Sunday, May 21, 2006

haste makes waste

Several months ago I adapted a personal resolve that when noticing the presence of ego in decisions, conversations, life, etc., to go in the opposite direction. Sounds great, and has had a fine effect, except that ego is a wily creature. As it turns out, the greater difficulty lie not in defying ego, but in merely identifying the rascal. In fact, I'm much better at with hindsight. :-)
On Thursday we had an official Online Yogi meeting. Many inspiring ideas and noble intentions were discussed and proposed. Previously, the role that Dan had discussed with me involved me helping with software manipulation for the purposes of modelling asana around body types/ailments. Yet, a project manager by trade, I knew that the unbridled enthusiasm of this call required some good old fashioned structure -- I mean, where were the business requirements?! Had the scope been defined? What were the boundaries?
I set forth in giving the project what I thought it needed -- process. I recanted the objectives of the project that I had heard, and then some of the business requirements, and then functional requirements that had been mentioned. I felt so pleased with myself. Dan, the business owner, and my friend, is an ardent supporter of collaborative consciousness and so he is open to people contributing what they can. So, at the end of the call, several of us expressed interest in how we could help. I offered to write the initial scope document, including business requirements. In my mind, I'd already envisioned this document, and then writing the functional requirements, use cases, and project plan, thereby saving the day for a product that I couldn't see getting off the ground without these basic project management cornerstones. Oh, I was smug.
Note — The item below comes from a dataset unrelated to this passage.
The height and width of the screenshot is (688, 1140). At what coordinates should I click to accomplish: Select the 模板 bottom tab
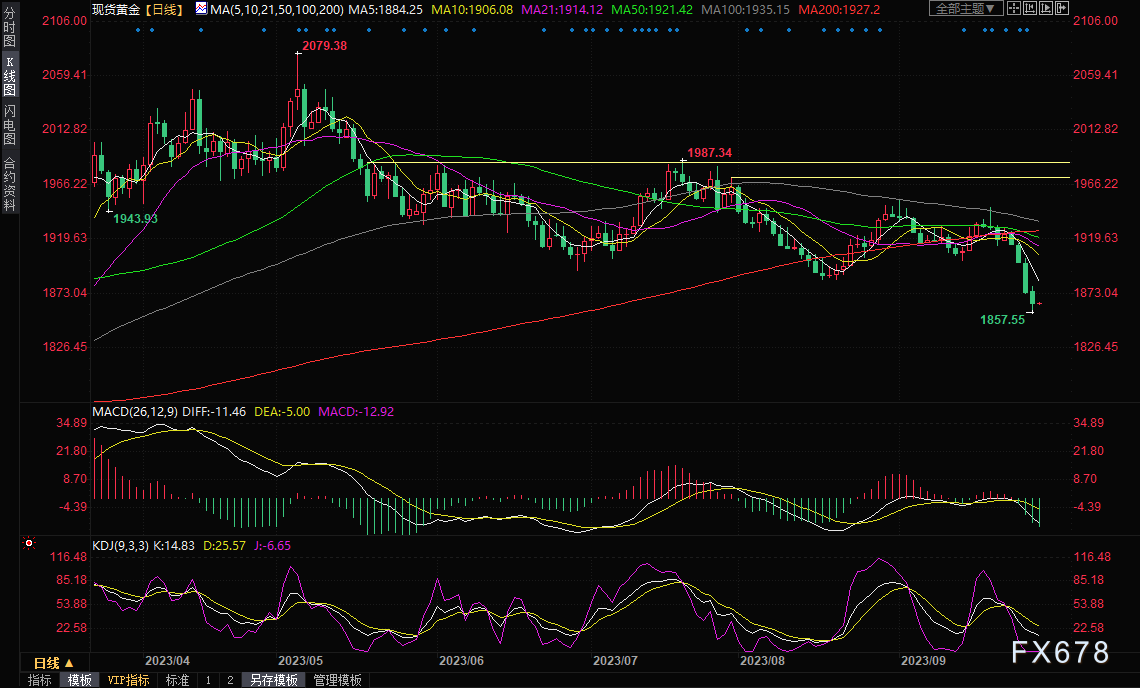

And hiding behind my right-ness, was my ego. I assumed that the project was broken. I am a fervent believer in the importance of project management, but humility should not be sacrificed for its cause. It dawned on me as I was going to yoga that while I was busy "knowing", I had ceased being a servant -- a role that I believe every project manager should fill. I had prescribed an elixir w/out even knowing if my services were truly wanted. I had stopped listening.
I don't have resolution yet though it is my intention to talk to my friend about my hastiness and see if they really would like my help.